Please find every line in the records below that contains the word "agent", and copy it.

Listed entries:
☆ ☆ ☆ ☆ ☆

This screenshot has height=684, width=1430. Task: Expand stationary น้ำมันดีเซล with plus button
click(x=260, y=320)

☆ ☆ ☆ ☆ ☆

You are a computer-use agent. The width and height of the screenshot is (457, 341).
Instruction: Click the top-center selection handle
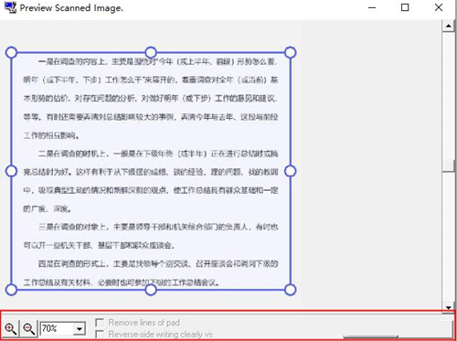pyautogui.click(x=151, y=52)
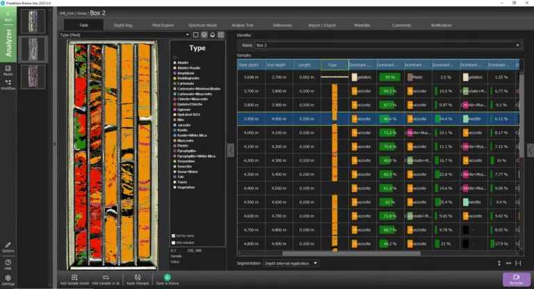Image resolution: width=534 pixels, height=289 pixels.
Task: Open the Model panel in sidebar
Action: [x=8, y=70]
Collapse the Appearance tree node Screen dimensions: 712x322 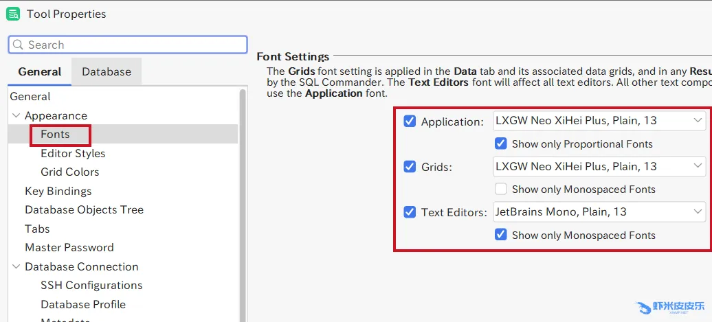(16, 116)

☆ ☆ ☆ ☆ ☆

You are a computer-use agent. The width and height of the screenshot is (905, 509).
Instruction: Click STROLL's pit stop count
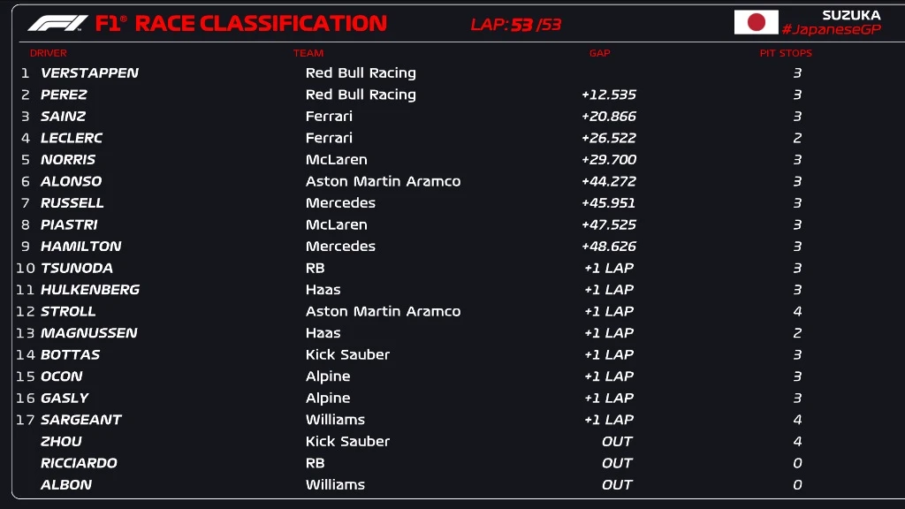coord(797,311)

☆ ☆ ☆ ☆ ☆

The answer:
You are a computer-use agent. The width and height of the screenshot is (457, 341).
You are a computer-use agent. The width and height of the screenshot is (905, 509).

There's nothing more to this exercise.